═══ Data section ═══

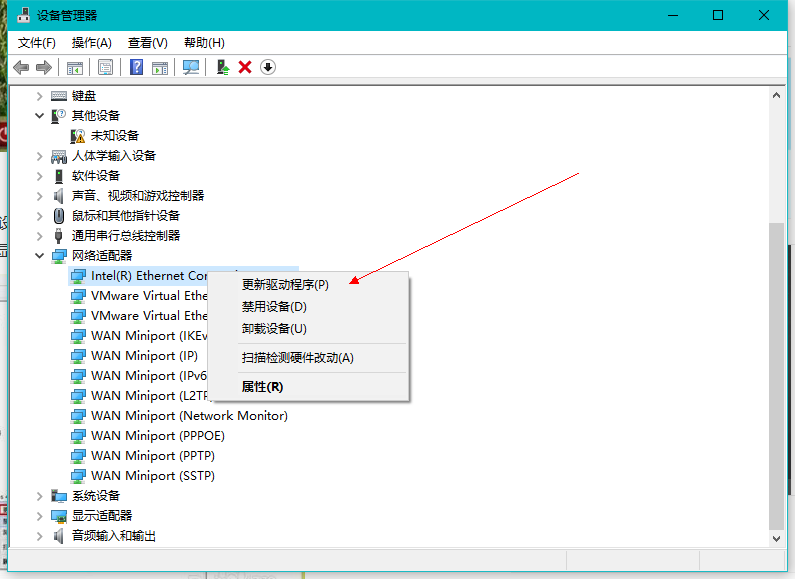The image size is (795, 579).
Task: Collapse the 其他设备 node
Action: (x=40, y=116)
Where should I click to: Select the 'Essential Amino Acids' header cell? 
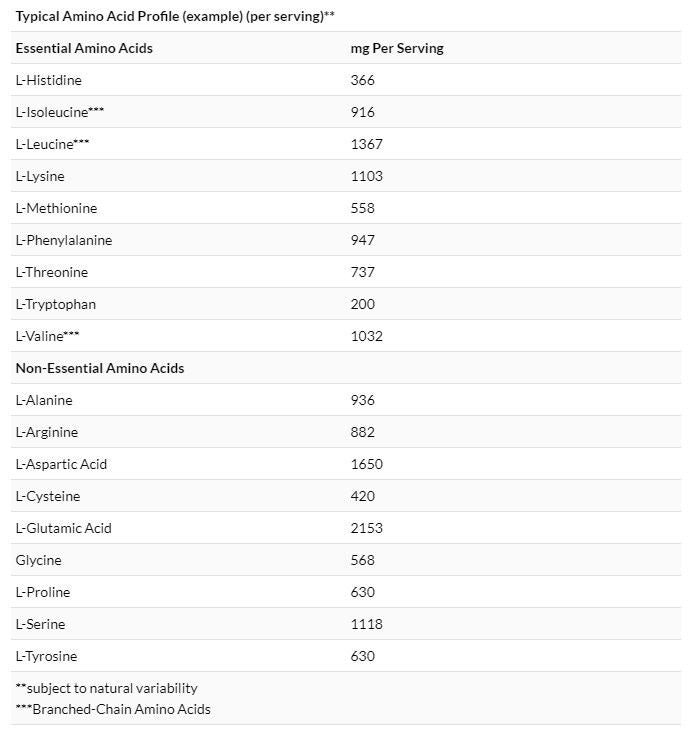(84, 48)
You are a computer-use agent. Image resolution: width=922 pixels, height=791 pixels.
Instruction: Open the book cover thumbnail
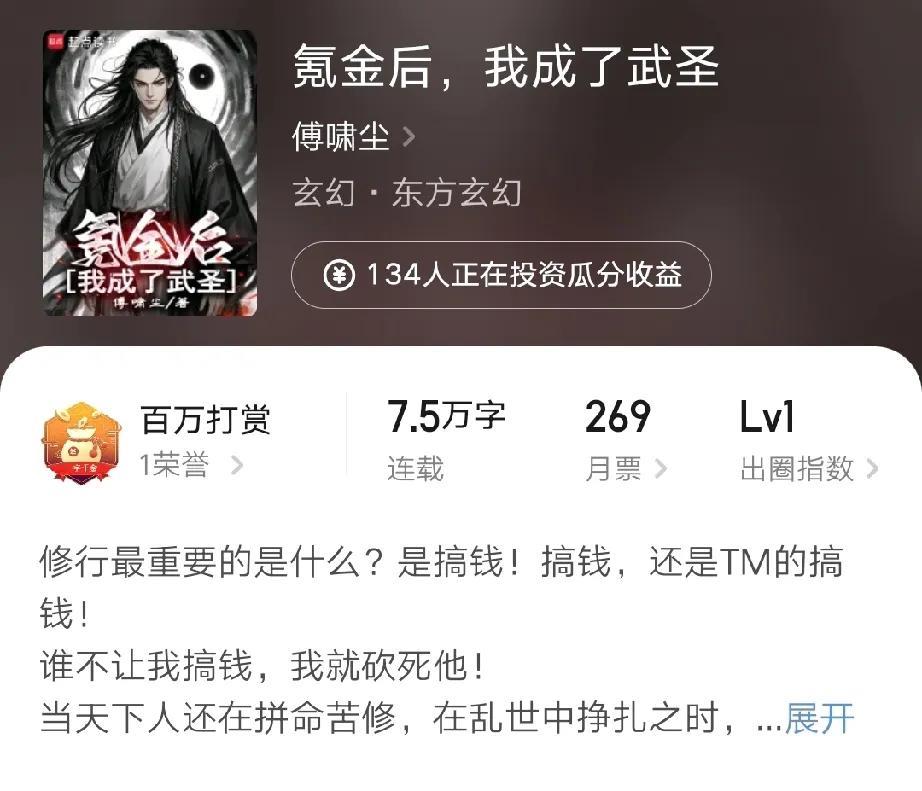point(150,173)
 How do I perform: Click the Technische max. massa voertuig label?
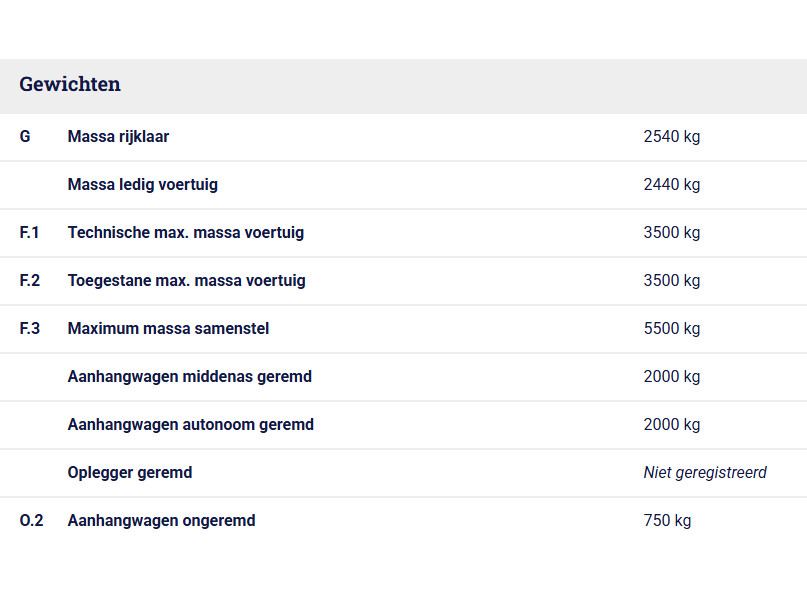point(185,233)
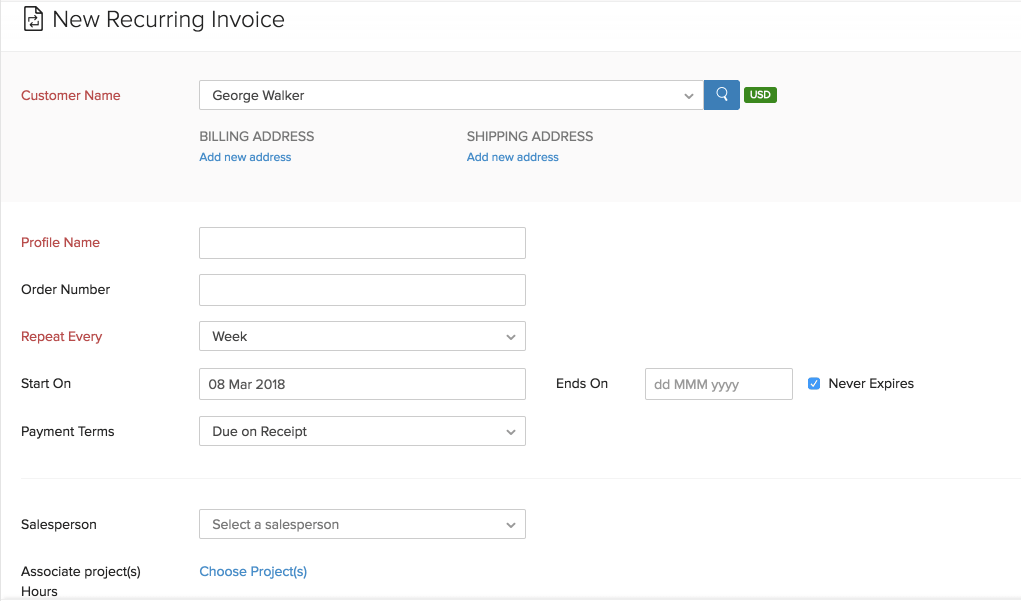Click the Repeat Every dropdown arrow

pyautogui.click(x=511, y=336)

═══

> Exercise brief
Within the entries above, the lines from the one with "Instruction: Open the book cover thumbnail" through the final line are to be printed exactly, with the pictures removed.

> Result of this exercise
Instruction: Open the book cover thumbnail
point(150,173)
 How do I perform: Click the Technische max. massa voertuig label?
point(185,233)
Click the Repeat Every dropdown arrow

pyautogui.click(x=511, y=336)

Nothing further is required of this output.